Olympics: Sick and tired of being sick and tired.

It seems that NBC is almost as bored with the Olympics as the rest of us are becoming. With Michael Phelps out of the equation (and after an INTERMINABLE piece last night where we watched Phelps watch himself on the teevee and be as insightful as athletes ever are — “Well, right then I was just thinking that I had to finish this thing, Bob,” — A. athletes read from the exact same script, it’s part of their training to memorize it, and B. it’s just not that interesting to watch other people watch television.) and the most interesting parts of the gymnastics well behind us, NBC has just begun repeating itself.

Case in point: the sad sad tale of Liu Xiang and his hurt achille’s tendon. Seems Liu was China’s big track hero, face all over billboards and ads for the Games, country’s great fast hope, blah blah blah. But? Then? He hurt himself and ended up walking off the track after a false start. And it’s dramatic and shocking and upsetting and IT WAS ON DURING YESTERDAY’S COVERAGE. I mean, look. Great story NBC, but ARE YOU SURE THERE WAS NOTHING ELSE TO TALK ABOUT TODAY? Are you sure?

Moving on.

Some quick thoughts on tonight’s events:

1. The women who throw discus could and would hurt you.

2. While I have very little excitement about the track events (sorry!
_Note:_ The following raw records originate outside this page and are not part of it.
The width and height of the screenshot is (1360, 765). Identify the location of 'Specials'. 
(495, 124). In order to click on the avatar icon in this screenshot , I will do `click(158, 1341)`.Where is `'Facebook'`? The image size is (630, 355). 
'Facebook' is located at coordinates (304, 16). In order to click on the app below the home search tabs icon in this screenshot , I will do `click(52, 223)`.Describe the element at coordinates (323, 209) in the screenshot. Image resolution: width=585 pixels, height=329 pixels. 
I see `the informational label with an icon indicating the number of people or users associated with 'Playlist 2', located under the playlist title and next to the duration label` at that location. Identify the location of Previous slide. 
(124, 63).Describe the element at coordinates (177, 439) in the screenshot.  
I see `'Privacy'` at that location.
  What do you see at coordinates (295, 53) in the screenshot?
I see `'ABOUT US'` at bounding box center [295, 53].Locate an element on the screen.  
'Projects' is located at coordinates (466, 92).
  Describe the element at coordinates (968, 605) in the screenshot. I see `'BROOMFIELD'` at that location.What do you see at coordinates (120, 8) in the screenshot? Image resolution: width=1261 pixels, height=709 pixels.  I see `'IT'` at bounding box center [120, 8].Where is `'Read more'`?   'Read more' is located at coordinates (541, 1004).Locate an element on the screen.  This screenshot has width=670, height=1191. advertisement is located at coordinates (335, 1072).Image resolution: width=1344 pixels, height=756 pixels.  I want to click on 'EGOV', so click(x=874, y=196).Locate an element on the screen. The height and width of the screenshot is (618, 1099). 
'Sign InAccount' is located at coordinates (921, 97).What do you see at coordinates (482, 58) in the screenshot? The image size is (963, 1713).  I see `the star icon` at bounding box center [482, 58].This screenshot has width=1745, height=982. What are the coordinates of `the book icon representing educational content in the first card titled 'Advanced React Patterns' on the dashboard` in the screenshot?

I’m lame! I know! Mr. T argues that track and field are the only “real” Olympic events, and I understand? But I am so bored by track. So. Bored.), I care even less about track qualifying races. YAWNZERS.

3. I am SO SO SO SO SO SICK OF KERRI WALSH AND MISTY FREAKING-MAY-FREAKING-TREANOR. I wish them the best, I hope they win, but is it really truly absolutely necessary to cover every single one of their matches? Really? Where’s Mary Carillo? Couldn’t we be filling this time with a package on rickshaws? Or opium dens or chopsticks?


5. Despite my earlier expressed dislike for track, I have to admit that A. I have respect for hurdles because I’m a complete and total spaz, and could never image being able to hurl my stumpy little legs over one, much less at full gallop and B. A U.S SWEEP!

6. And, yeah, you know what? I’m completely and utterly sick of the gymnastic’s judging malarkey. If this weren’t a family paper I’d have more colorful things to say about this hoo-ha. But suffice it to say, the gymnastics judges at this Olympics have turned this entire thing into a farce, and I’m sick of telling our girls that they were ripped-off and assuring them they should have won. It’s gone beyond infuriating and entered the realm of the absurd.

For shame, Olympic judges.

For. Shame.

If you need me, I’m going to be doing vodka shots with Bela.